There is that rationalist cult that claims to be atheistic but really worships the eschaton from Iron Sunrise, they talk about A.I. ethics as an issue to boost their own self-importance, they think they are saving the world the same way Scientologists do.

How do you do a performance review for that job? What would "success" look like?

Failure could be determined easily: When Skynet starts eliminating humanity, you can be pretty sure your ethicists have failed, right? So as long as that is not happening, they're doing a good job?

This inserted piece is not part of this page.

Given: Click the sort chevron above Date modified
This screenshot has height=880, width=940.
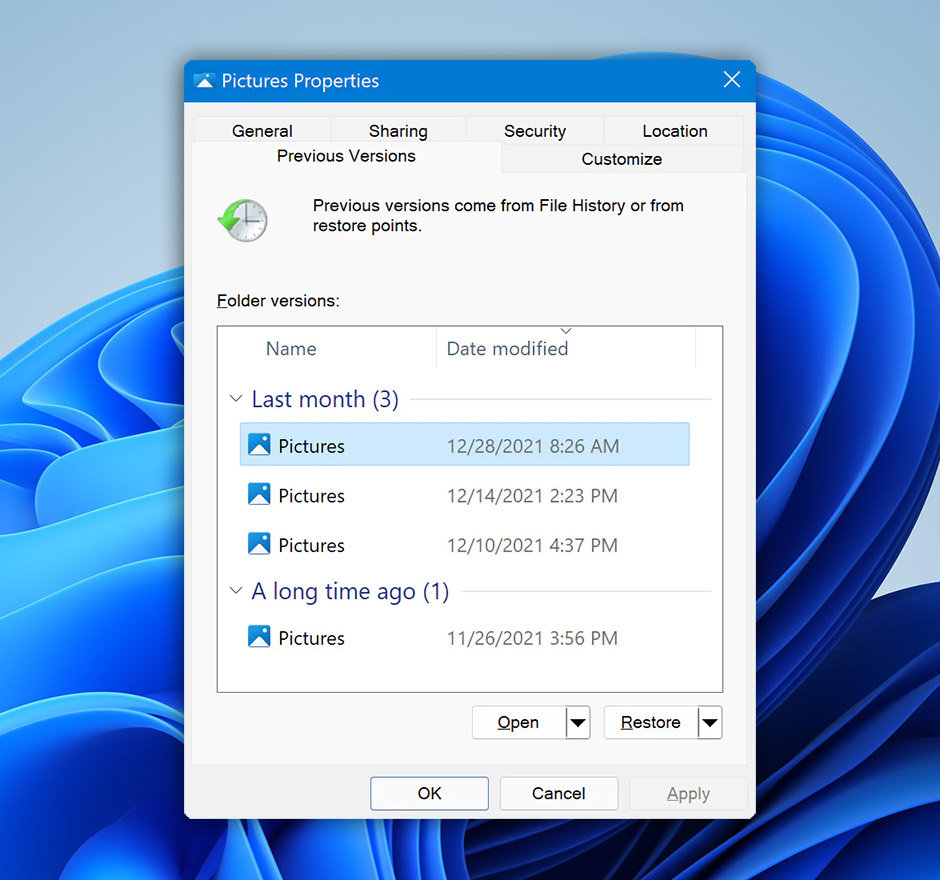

1. only certain types of companies will hire AI ethicists in the first place

2. only specific types of people will be interested in those positions

3. disagreements are likely to arise given the nature of the work and the problems these companies work on, much more likely compared to other positions

4. once someone is terminated you're likely to hear about it because of the high profile of the company, because it's about AI and ethics, and maybe also because these jobs attract the kind of person who is more likely to go public about their own termination

It's a bunch of selection effects stacked on top of each other.

or to put it another way

anyone who cares about ethics enough to take a job doing it is likely working at a large company whose corporate goals are directly opposed to the ethical limitations of AI because, right now, AIs tend to be biased as !@#$ and it's a bad idea to use them for anything that could have consequences on someone's life, but if you don't use them, then the company doesn't profit, and if you're standing in the way of company profit, you're not going to be in your job long.

[edit: Holy run-on sentences Batman!]

For what it's worth, the first thing that popped into my mind reading the title is "bullshit job".

The second thing was those religious fucks in Game of Thrones [spoiler alert] who start small, get invited to court, gain control, and end up getting blown up.